Erwartungsmanagement – darauf kommt es an. Was erwarte ich von einem Film aus dem He-Man-Universum? Es ist schon erstaunlich, am Anfang eines Films ein »Mattel«-Logo zu sehen. Immerhin handelt es sich hier in erster Linie um Spielzeug und nicht um eine Welt mit ausgeklügelter Logik und Tiefe. Die große Macht heißt »The Power«, der starke Protagonist »He-Man«, sein Gegenspieler »Skeletor« ist überraschenderweise ein Skelett und dessen Handlangerin heißt »Evil-Lyn«. Doch der Film bekommt schon einmal Pluspunkte, da er sich gleich zu Beginn über diese Dinge lustig macht.

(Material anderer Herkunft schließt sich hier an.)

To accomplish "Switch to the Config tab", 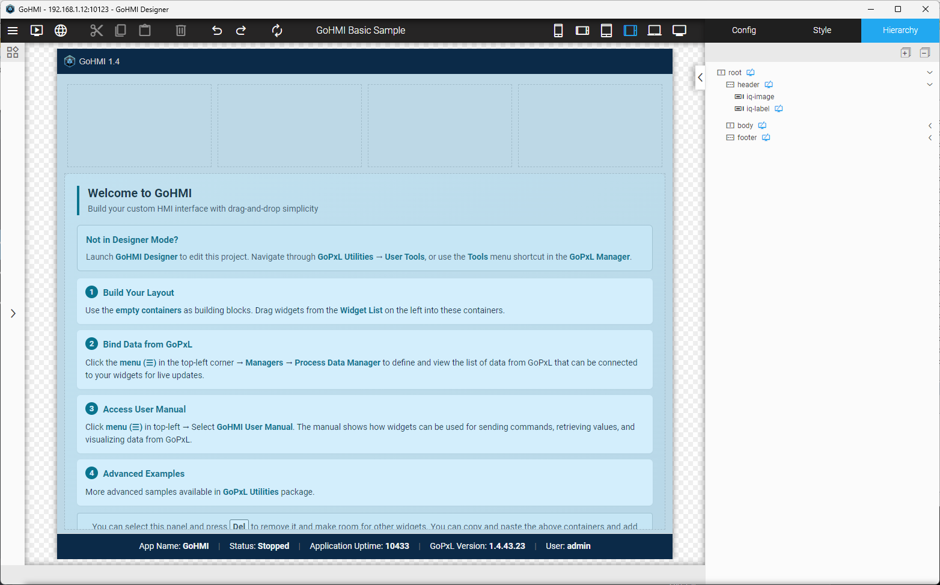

Das passt hier insofern sehr gut, als es den Film erdet. Ganz im Sinne von: Okay, er nimmt sich selbst nicht zu ernst. Wir müssen nicht weiter über die unsinnigen Namen lachen, sondern können mit der Geschichte weitermachen.

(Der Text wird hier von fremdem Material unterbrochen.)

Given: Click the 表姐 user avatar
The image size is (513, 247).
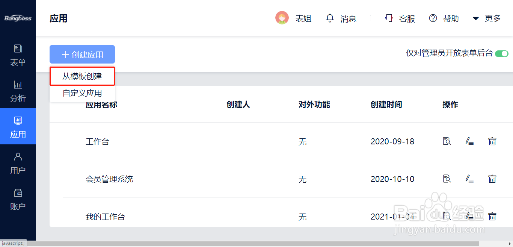Looking at the screenshot, I should click(282, 18).
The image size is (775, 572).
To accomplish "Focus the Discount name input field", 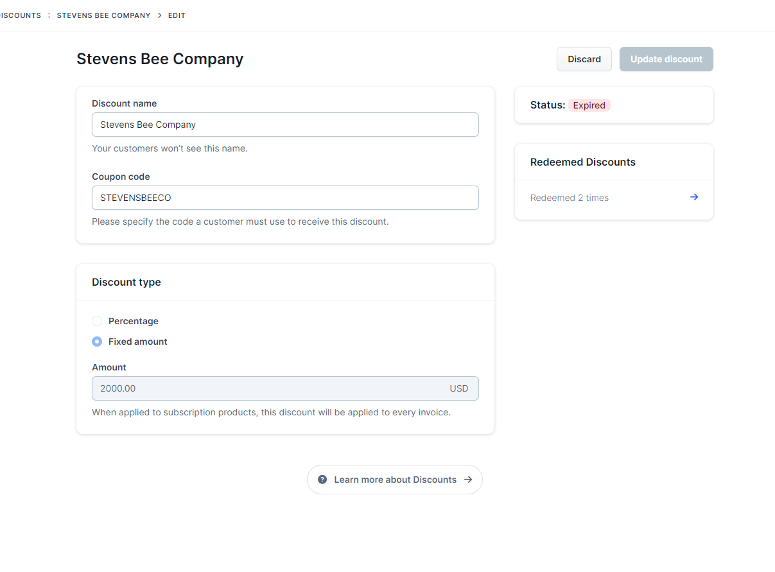I will tap(285, 125).
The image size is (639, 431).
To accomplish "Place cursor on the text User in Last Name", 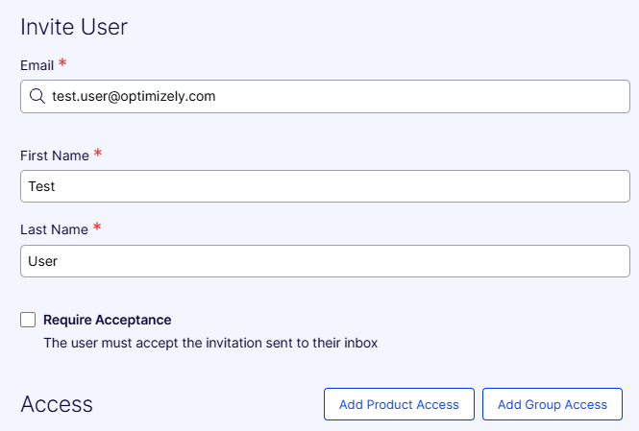I will pos(43,261).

»Masters of the Universe« macht wirklich viel Spaß. Es ist ein sehr bunter Film. Das ist etwas Gutes. Oft trauen sich Filme nicht mehr, bunt zu sein. Das habe ich an »Man of Steel« so schade gefunden. Alles ist mit einem Sepiafilter überzogen. Auch die Marvel-Filme haben teilweise einen sehr ausgewaschenen Look, und echte Schwarztöne sucht man ohnehin vergeblich. Hier funktionieren die Kontraste hervorragend. Eternia ist eine schräge Welt in einer anderen Dimension oder zumindest weit von der Erde entfernt. Es ist die Heimat von Aliens und Monstern. Das darf ruhig bunt, wild und überzeichnet sein. Solange man sich innerhalb des Films nicht zu sehr darüber lustig macht.

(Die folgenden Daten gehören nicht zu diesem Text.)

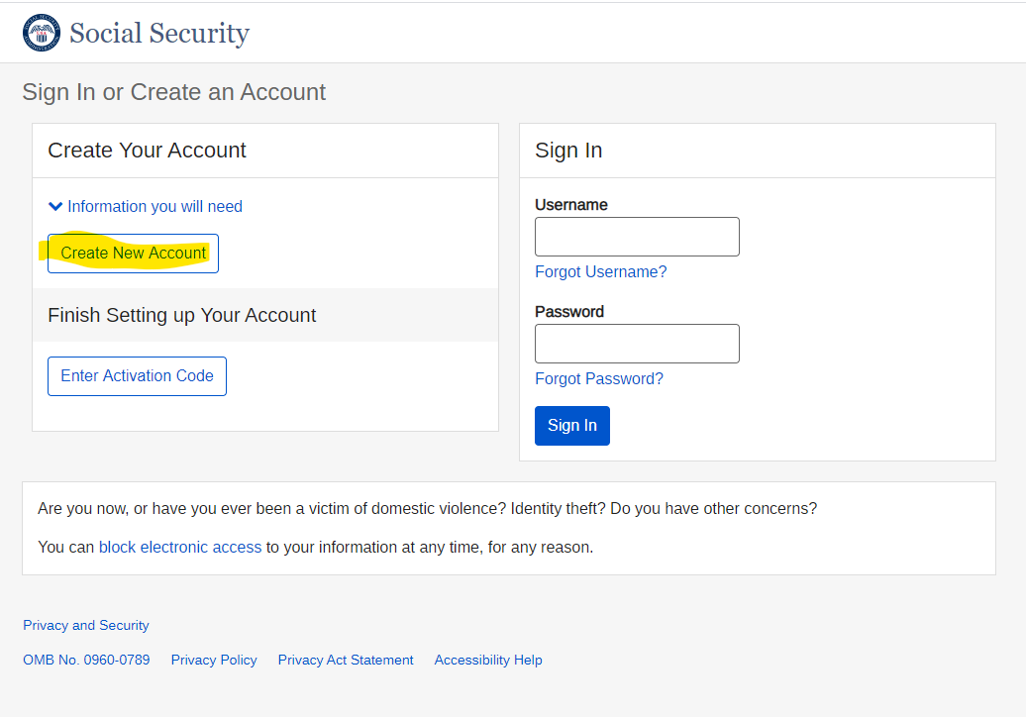
Task: Focus the Username text field
Action: [637, 237]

Und diese Balance bekommt »Masters of the Universe« meist sehr gut hin. Denn auch wenn es eine schräge Welt ist, erzählt die Geschichte durchaus dramatische Dinge. Immerhin verliert Adam seine Eltern, seinen Vater sogar zweimal. Er wird in eine fremde Welt geworfen und muss sich dort zurechtfinden. Plötzlich stellt er fest, dass er der Auserwählte ist. Seine Jugendliebe taucht auf, während er von einer zu groß geratenen Wildkatze verfolgt wird. Er erzählt seinen Dates seine wahre Herkunft – wie kann man sich nach so vielen Jahren noch so seltsam anstellen? Wir erleben Charaktere namens Fisto, Ram-Man und Trap-Jaw. Come on. Aber okay. Sogar Dolph Lundgren ist kurz zu sehen und gibt dem »Neuen« ein paar rätselhafte Tipps. All das steckt in einem einzigen Film, und trotzdem funktioniert es irgendwie.

Die Action ist gut gemacht, die Welt sieht glaubhaft und kohärent aus, und das CGI fügt sich mit dem Rest des Films und den Schauspieler*innen zu einem stimmigen Bild zusammen. »Masters of the Universe« macht Spaß beim Zusehen, wenn man die Erwartungen entsprechend anpasst. Ich habe den alten Film schon lange nicht mehr gesehen und weiß gar nicht, ob ich das noch tun muss. Die Version von 2026 ist für mich ein würdiger, absurder Nachfolger. Bekommen wir mehr von dieser Welt zu sehen? Ich hoffe es. Wir brauchen solche Filme: handwerklich gut gemacht, nicht zu ernst, aber doch ernst genug. Filme, die einfach Spaß machen und ihr Publikum für nicht zu dumm halten, fünf Minuten aufzupassen. Es war höchste Zeit für einen richtigen He-Man. Wer weiß, vielleicht trifft er demnächst auf eine She-Woman. Ich drücke die Daumen.